The Importance of Recycling Aluminum and How Recycled Aluminum Is Used

Few materials are recycled in abundance as much as aluminum. Not only have public campaigns around recycling aluminum products like aluminum cans been highly effective in Canada, but they’ve also been incredibly effective around the world too. In fact, they are the most recycled container around the world with an average recycling rate of 69%.

Although that number is amazing, it’s still crucial to keep recycling aluminum as well. Below, we detail why that is, and how recycled aluminum gets put back into products you use every day.

Why It’s Important to Recycle Aluminum

It’s well known that aluminum is highly versatile and is used in a wide range of applications. This is due to its many beneficial properties including its high thermal conductivity, high resistance to corrosion, its ability to be easily cast, machined, bent, welded, tapered, and alloyed, and the fact that it can be endlessly recycled with degradation.

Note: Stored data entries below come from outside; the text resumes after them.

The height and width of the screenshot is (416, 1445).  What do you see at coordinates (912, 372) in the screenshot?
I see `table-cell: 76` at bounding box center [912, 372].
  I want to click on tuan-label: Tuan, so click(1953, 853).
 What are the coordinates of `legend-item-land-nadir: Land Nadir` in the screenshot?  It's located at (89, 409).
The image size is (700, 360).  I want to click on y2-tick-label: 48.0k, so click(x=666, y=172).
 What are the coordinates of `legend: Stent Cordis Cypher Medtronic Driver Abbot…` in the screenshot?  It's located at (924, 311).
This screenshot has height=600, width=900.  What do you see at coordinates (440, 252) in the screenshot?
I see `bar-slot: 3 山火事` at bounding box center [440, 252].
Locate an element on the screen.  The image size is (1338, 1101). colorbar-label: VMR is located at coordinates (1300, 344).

With that in mind, it still takes a lot of work to actually make aluminum. The process of making aluminum involves a lot of mining, refining, and smelting. Each of these steps emits a lot of pollution—whether it’s the exhaust from the mining machines or the smoke from the smelting process. Every time new aluminum needs to be made, it creates significant pollution so it’s important to reduce the amount of new aluminum that’s made.

Plus, as we mentioned previously, aluminum can be recycled endlessly without degradation. This means it’s infinitely reusable as there is no loss of quality once the recycling process is finished. Because of this, the more aluminum that can be recycled, the lower the negative impact on the environment.

Recycled aluminum bales

How Is Aluminum Recycled?

The process of recycling aluminum typically involves 7 steps:

  1. Sorting: after arriving at a recycling center aluminum is sorted out accordingly.
  2. Shredding: aluminum is taken to a reprocessing plant and cut or shredded into small pieces.
  3. Cleaning: the shredded aluminum is scrubbed cleaned and treated with chemicals to prepare it for getting melted down.
  4. Melting: aluminum is loaded in bales that are put into furnaces that reach 750℃ to melt down the aluminum.
  5. Byproduct removal: the melted aluminum is purified either mechanically or chemically.
  6. Creating alloy: aluminum alloy is created from purified aluminum and other metals.
  7. Compounding: melted aluminum alloy is made into ingots to be sent out for use in manufacturing.

How Recycled Aluminum Is Used

In most cases, recycled aluminum simply goes back to being used to make the product or item it was melted down from. Aluminum cans are made back into new aluminum cans, aluminum plane parts are made back into aluminum plane parts, and so on.

Overall, recycling aluminum is not only benefits the environment but also reduces the need to make more new aluminum as well.